Researchers from the UK are reporting they have been able to map the first detailed layout of genetic faults that cause cancers, offering profound insights into the disease.
The map details over 20 "genetic signatures", or patterns of mutation, that alone or in combination drive 30 different types of cancer, including brain, lung, pancreas and breast tumors.
"What is remarkable is how little we know about the processes that are causing the mutations in other types of cancer," said Mike Stratton, the lead author on the study and director of the Sanger Institute in Cambridge. "That is the question we set out to address."

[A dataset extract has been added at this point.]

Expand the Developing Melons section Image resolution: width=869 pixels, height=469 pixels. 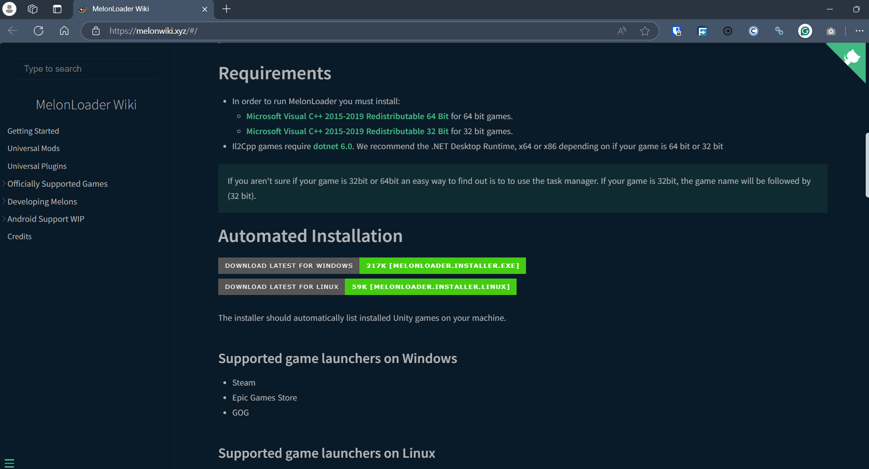tap(42, 201)
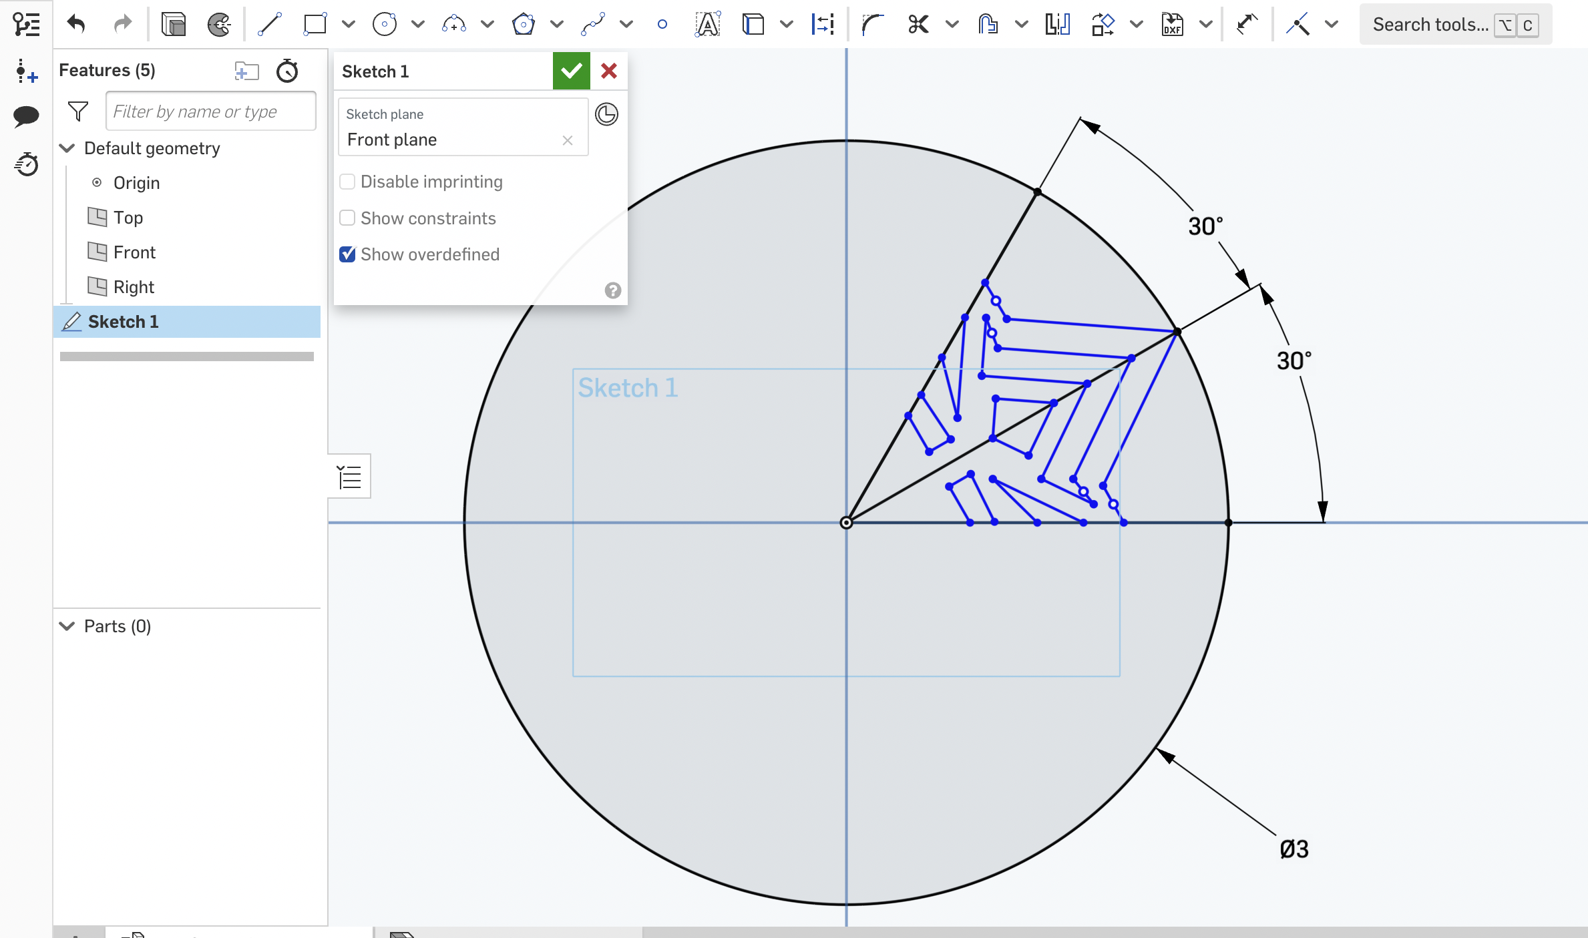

In a study published in the journal Nature on Wednesday, researchers said they are yet to figure out the biological processes that cause mutations behind most common cancers.
"(This) is an important step to discovering the processes that drive cancer formation," said Serena Nik-Zainal of the Wellcome Trust Sanger Institute who worked on the research.
"Through detailed analysis, we can start to use the overwhelming amounts of information buried deep in the DNA of cancers to our advantage in terms of understanding how and why cancers arise."
The team analyzed the genetic codes of 7,042 cases of cancer in people from around the world, covering 30 different types of the disease, to see if they could find patterns, or signatures, of mutational processes.
"We're beginning to know quite a lot about what the consequences of those mutations are. But actually we have a really rudimentary understanding of what is causing the mutations in the first place," said Mike Stratton, the Sanger Institute's director and the lead researcher on this study.
"And after all, the things that are causing those mutations are the causes of cancer."